### Exercise prompt
Copy out word for word the items from the line with "Locate an element on the screen. The" up to and including the line with "state-label-mo: MO is", leaving the pictures out.

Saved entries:
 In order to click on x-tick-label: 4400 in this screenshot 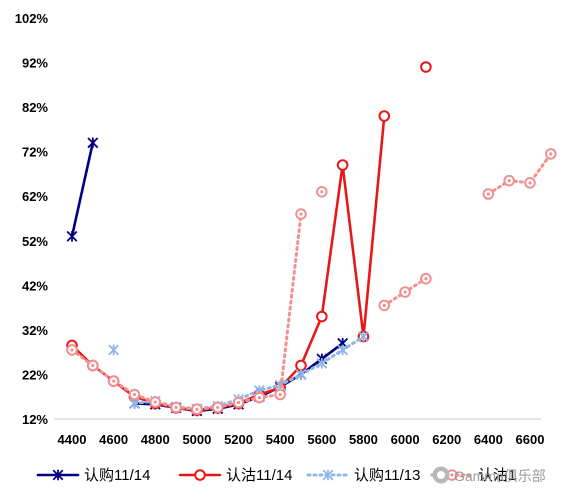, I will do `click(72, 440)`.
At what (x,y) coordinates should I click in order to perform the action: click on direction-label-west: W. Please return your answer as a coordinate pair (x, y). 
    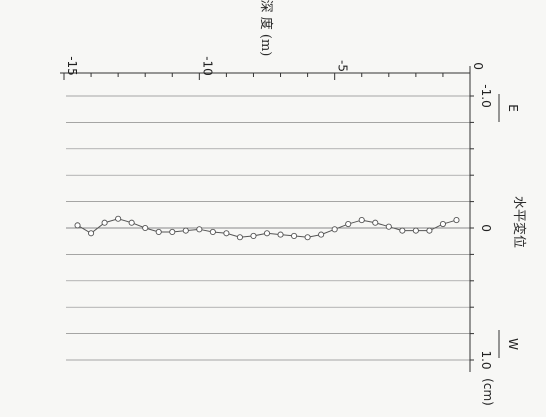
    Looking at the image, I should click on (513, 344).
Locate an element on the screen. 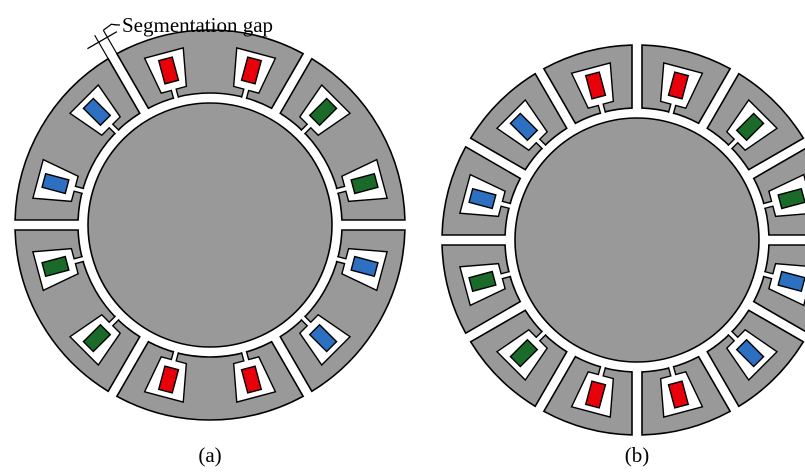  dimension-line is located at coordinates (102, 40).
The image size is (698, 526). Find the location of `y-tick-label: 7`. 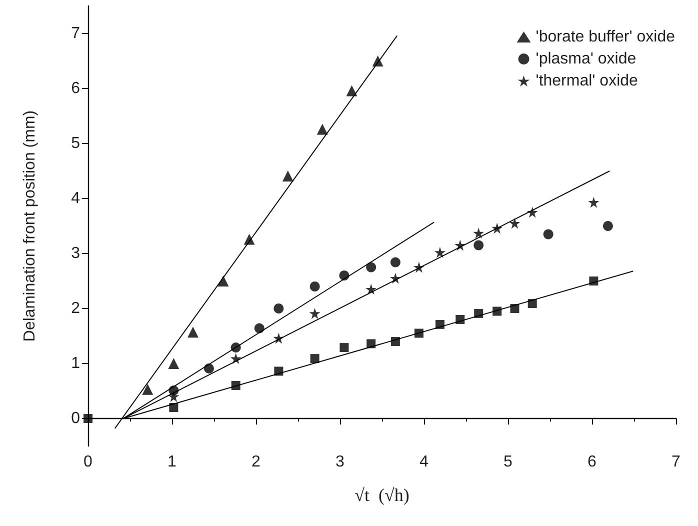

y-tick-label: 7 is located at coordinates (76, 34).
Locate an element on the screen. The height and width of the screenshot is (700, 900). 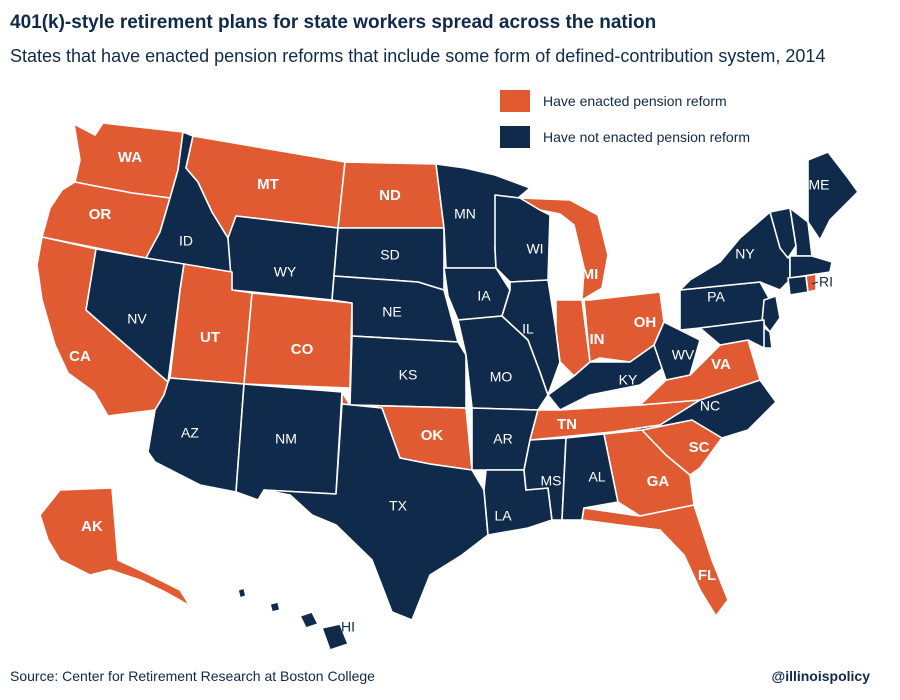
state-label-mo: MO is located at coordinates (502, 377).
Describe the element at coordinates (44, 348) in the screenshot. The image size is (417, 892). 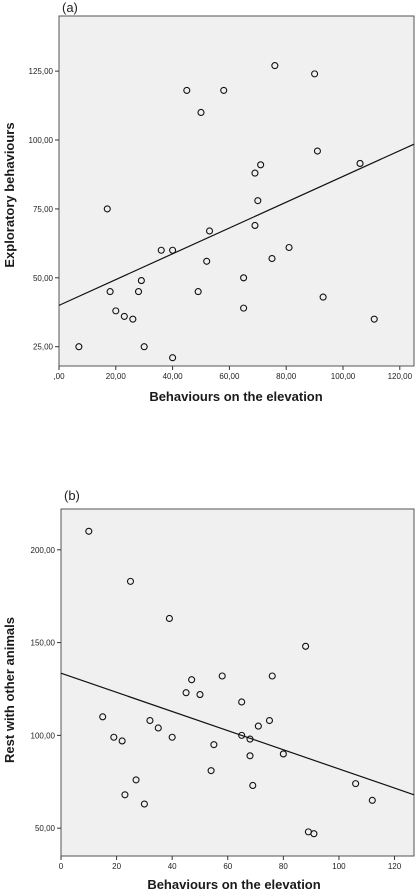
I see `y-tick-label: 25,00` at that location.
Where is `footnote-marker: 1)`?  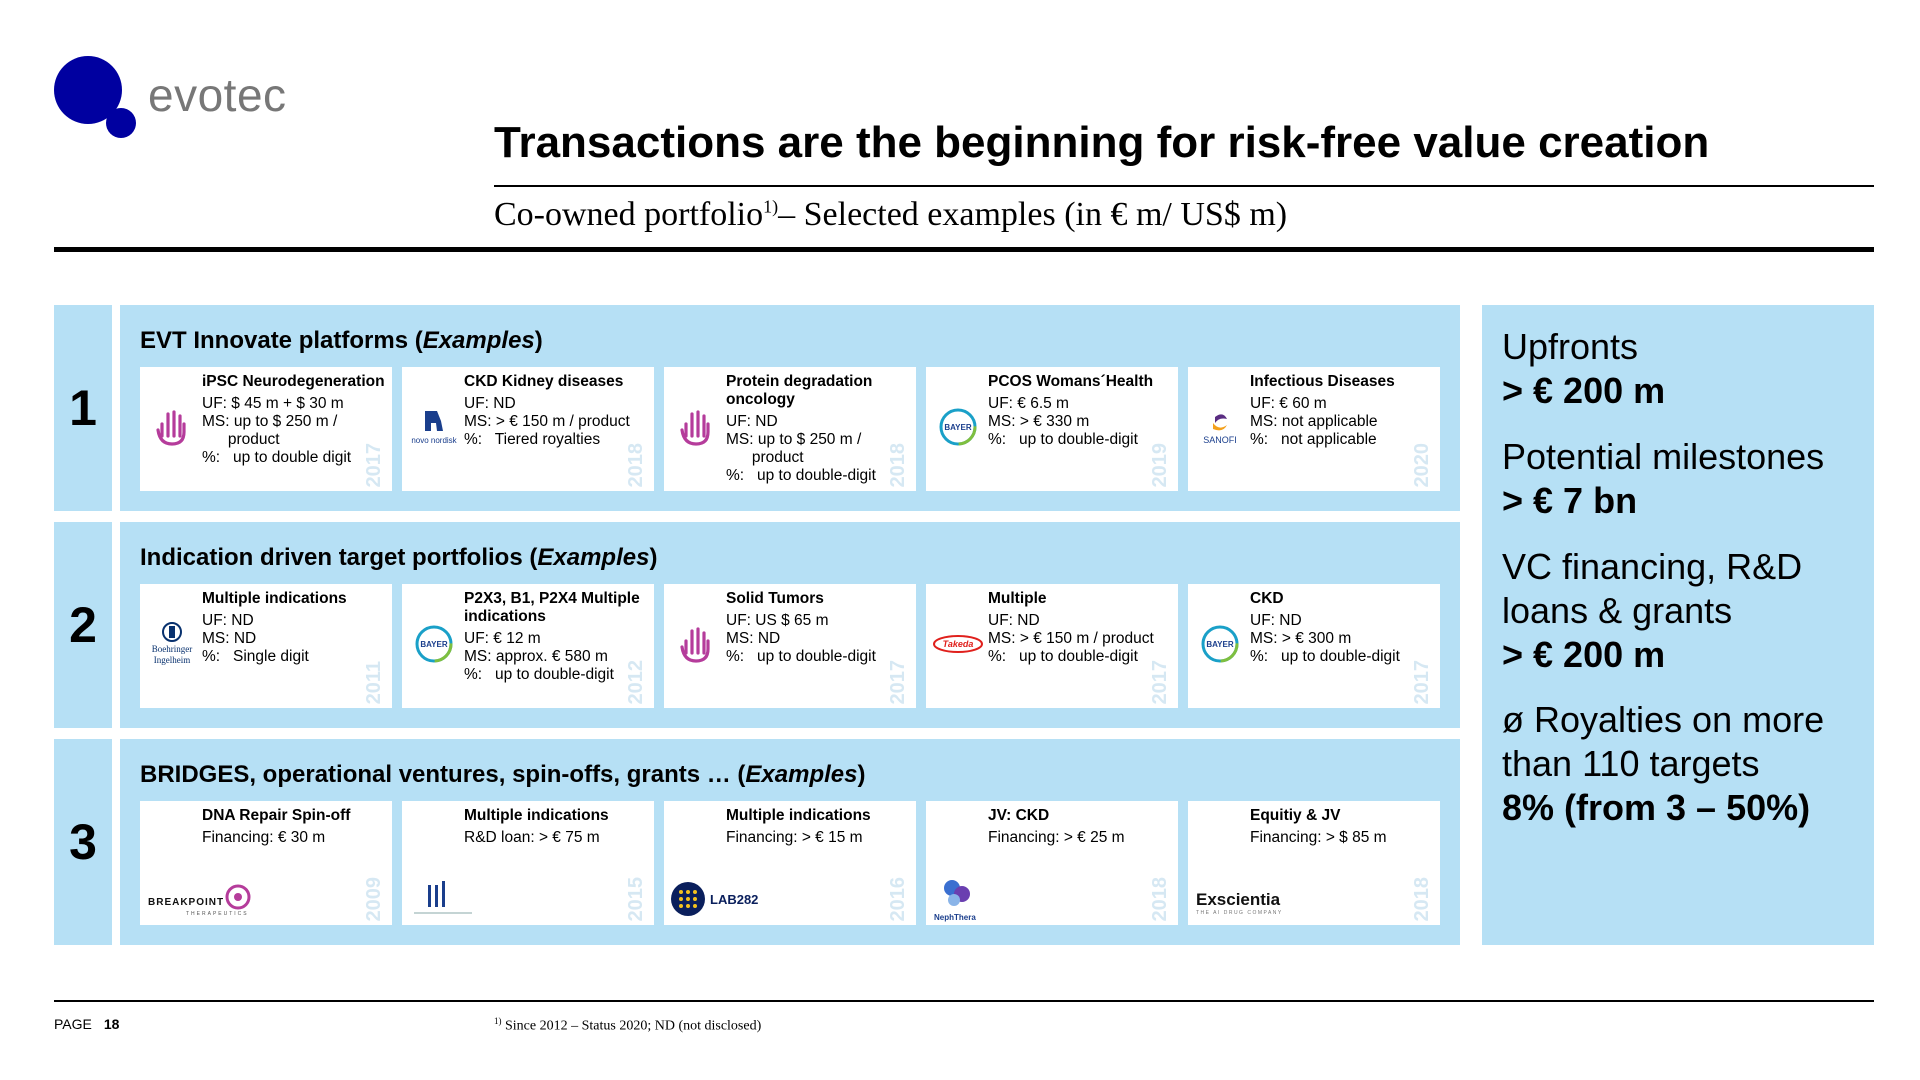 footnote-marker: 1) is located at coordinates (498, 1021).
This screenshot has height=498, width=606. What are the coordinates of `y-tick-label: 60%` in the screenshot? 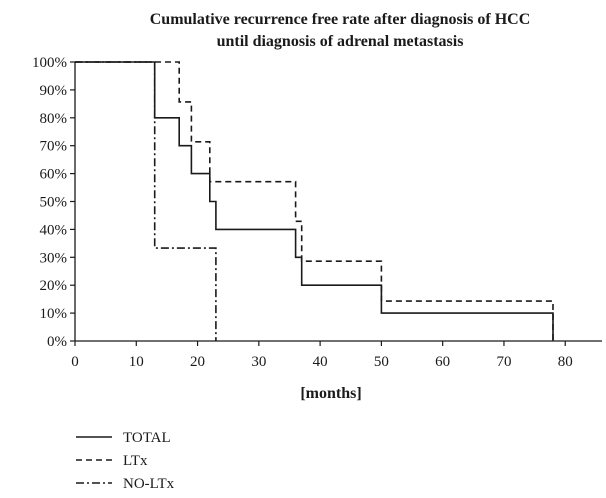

### Solution for this exercise
Locate an element on the screen. The height and width of the screenshot is (700, 900). 
state-label-mo: MO is located at coordinates (502, 377).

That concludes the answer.